Но это время пока еще не наступило. Контуры нового порядка, возможно, уже в значительной мере обозначились, но подобно тому, как при показе «туманных картин» (так называли в деревне проекционный фонарь) прежнее изображение еще отчетливо сохраняется в вашей памяти, а новое некоторое время еще не совсем определилось, несмотря на свои яркие и резкие линии, новая Англия, Англия наших внуков, пока остается загадкой для меня. Англичанин никогда серьезно не думал о демократии, равенстве и тем более о всеобщем братстве. Но о чем же он думает? Я надеюсь, что моя книга в какой-то мере ответит на этот вопрос. Наш народ не тратит слов на формулы — он бережет их для острот и насмешек. А между тем старые отношения остались, они лишь слегка видоизменились и продолжают меняться, прикрывая нелепые пережитки.

После смерти престарелой леди Дрю блейдсоверский дом перешел вместе со всей обстановкой к сэру Рубену Лихтенштейну. В те дни, когда дядя в результате операций с Тоно Бенге был в зените своей карьеры, мне захотелось посетить этот дом, где моя мать столько лет прослужила экономкой, и я испытал странные ощущения. Нельзя было не заметить некоторых курьезных изменений, происшедших в доме с появлением новых владельцев. Заимствуя образ из своей минералогической практики, замечу, что эти евреи являлись не столько новым английским дворянством, сколько «псевдоморфозой»[3] дворянства. Евреи — очень хитрый народ, но им не хватает ума, чтобы скрыть свою хитрость. Я сожалею, что мне не удалось побывать внизу и выяснить, каковы настроения на кухне. Можно допустить, что они резко отличались от того настроения, которое там царило раньше. Я обнаружил, что находившееся по соседству поместье Хаукснест также имело своего псевдоморфа: это поместье приобрел издатель газеты, из тех, что бросаются с ворованными идеями от одного шумного и рискованного предприятия к другому. Редгрейв был а руках пивоваров.

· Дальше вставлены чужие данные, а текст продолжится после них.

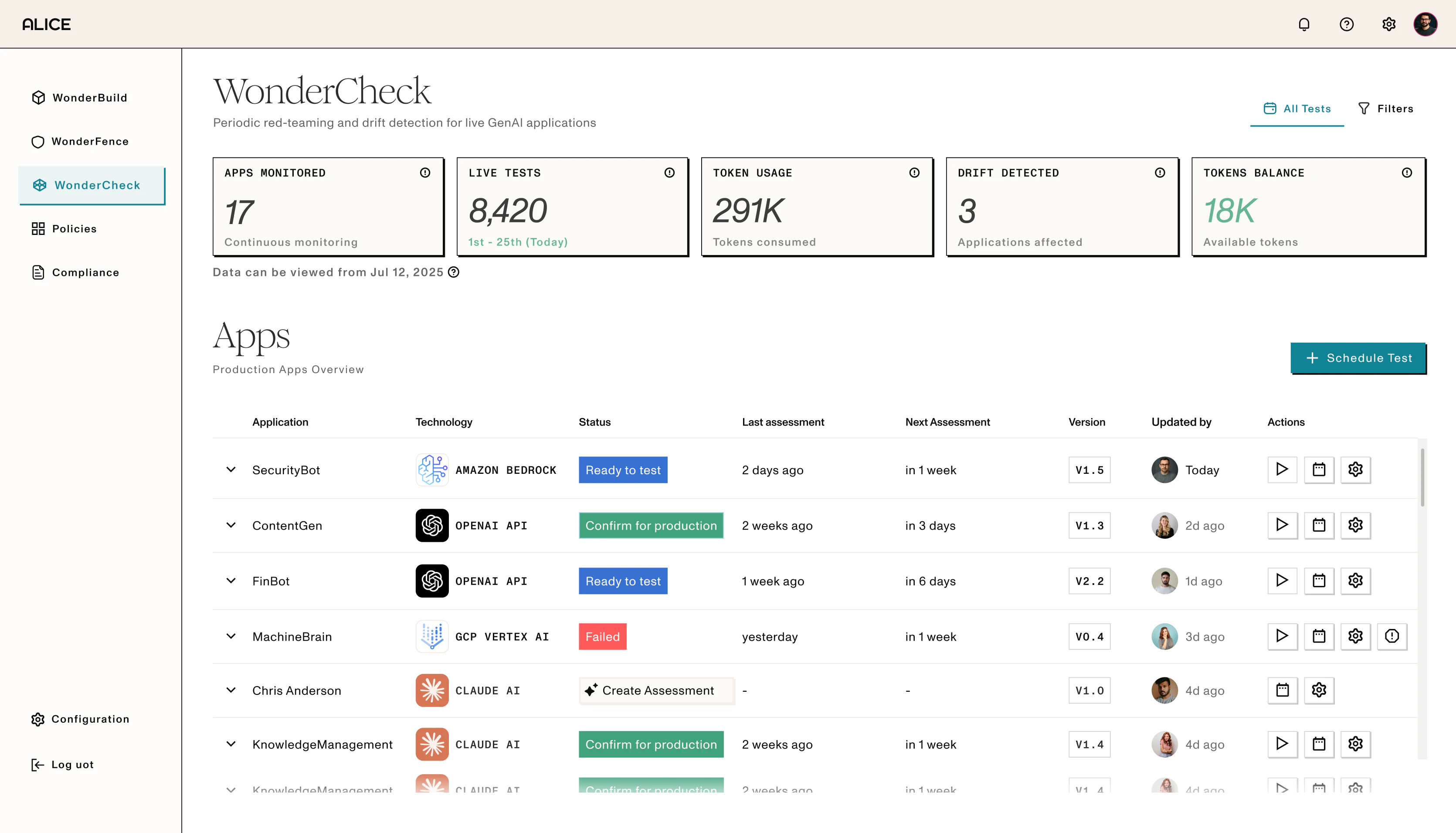Screen dimensions: 1456x833
Task: Click the help question mark icon
Action: 1346,24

Но люди в деревнях, насколько я мог заметить, не ощущали изменений в своем мире. Когда я проходил по деревне, две маленькие девочки неуклюже присели, а старый рабочий поспешил притронуться к шляпе. Он все еще воображал, что знает и мое и свое место. Я не знал этого рабочего, но мне бы очень хотелось спросить его, помнит ли он мою мать и отнесся бы с таким же почтением к моему дяде и старику Лихтенштейну, если бы они появились на улице.

В английской провинции в пору моего детства каждое человеческое существо имело свое «место». Оно принадлежало вам от рождения, подобно цвету глаз, и определяло ваше положение в жизни. Над вами стояли высшие, под вами — низшие; кроме того, имелось несколько сомнительных фигур, положение которых было весьма спорным, но в повседневной жизни мы считали их равными себе.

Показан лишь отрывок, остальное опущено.